» **HOW TO COMPLETE THIS TASK**
Could you restate, word for word, the line that has "Join AVAC (822, 2389)" and all lines following it through the end of the entries below?

» **DATA FOR THIS EXERCISE**
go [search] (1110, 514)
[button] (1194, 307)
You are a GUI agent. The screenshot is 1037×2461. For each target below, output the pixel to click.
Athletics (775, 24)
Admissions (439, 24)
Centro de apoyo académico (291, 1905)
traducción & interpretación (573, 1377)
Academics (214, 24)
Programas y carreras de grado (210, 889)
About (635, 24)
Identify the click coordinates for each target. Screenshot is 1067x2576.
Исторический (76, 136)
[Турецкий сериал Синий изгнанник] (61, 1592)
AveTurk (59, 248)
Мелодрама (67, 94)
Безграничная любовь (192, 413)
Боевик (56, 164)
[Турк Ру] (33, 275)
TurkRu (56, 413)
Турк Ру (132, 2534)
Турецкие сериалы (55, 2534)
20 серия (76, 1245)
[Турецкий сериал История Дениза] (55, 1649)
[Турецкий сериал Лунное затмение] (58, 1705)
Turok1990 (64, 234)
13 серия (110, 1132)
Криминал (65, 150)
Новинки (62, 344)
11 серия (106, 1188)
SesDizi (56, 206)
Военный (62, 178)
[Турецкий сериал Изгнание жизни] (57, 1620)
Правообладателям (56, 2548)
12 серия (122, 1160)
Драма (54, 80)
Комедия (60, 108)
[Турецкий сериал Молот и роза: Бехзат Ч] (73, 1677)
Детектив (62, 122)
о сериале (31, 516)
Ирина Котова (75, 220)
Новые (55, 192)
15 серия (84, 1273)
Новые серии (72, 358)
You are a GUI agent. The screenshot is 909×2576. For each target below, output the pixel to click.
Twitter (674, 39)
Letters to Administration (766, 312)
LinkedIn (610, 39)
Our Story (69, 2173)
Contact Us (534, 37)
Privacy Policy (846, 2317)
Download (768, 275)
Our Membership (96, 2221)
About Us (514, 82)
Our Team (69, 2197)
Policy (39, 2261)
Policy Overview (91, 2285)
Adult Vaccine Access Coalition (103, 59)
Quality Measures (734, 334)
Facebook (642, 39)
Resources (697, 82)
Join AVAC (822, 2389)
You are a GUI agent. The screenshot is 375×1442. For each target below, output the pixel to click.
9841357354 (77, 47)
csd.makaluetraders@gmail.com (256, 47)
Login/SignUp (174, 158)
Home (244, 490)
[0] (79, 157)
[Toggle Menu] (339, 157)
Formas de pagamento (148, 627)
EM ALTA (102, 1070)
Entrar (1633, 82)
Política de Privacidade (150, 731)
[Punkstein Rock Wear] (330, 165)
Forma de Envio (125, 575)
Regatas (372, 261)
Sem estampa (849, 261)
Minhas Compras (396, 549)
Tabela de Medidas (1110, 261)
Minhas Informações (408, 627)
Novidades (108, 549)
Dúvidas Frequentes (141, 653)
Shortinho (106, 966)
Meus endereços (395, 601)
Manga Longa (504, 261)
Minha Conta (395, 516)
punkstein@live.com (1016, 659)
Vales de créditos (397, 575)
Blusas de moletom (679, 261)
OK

» **REPLY TO THE EXERCISE**
Join AVAC (822, 2389)
You are a GUI agent. The screenshot is 375×1442. For each target below, output the pixel to click.
9841357354 (77, 47)
csd.makaluetraders@gmail.com (256, 47)
Login/SignUp (174, 158)
Home (244, 490)
[0] (79, 157)
[Toggle Menu] (339, 157)
Formas de pagamento (148, 627)
EM ALTA (102, 1070)
Entrar (1633, 82)
Política de Privacidade (150, 731)
[Punkstein Rock Wear] (330, 165)
Forma de Envio (125, 575)
Regatas (372, 261)
Sem estampa (849, 261)
Minhas Compras (396, 549)
Tabela de Medidas (1110, 261)
Minhas Informações (408, 627)
Novidades (108, 549)
Dúvidas Frequentes (141, 653)
Shortinho (106, 966)
Meus endereços (395, 601)
Manga Longa (504, 261)
Minha Conta (395, 516)
punkstein@live.com (1016, 659)
Vales de créditos (397, 575)
Blusas de moletom (679, 261)
OK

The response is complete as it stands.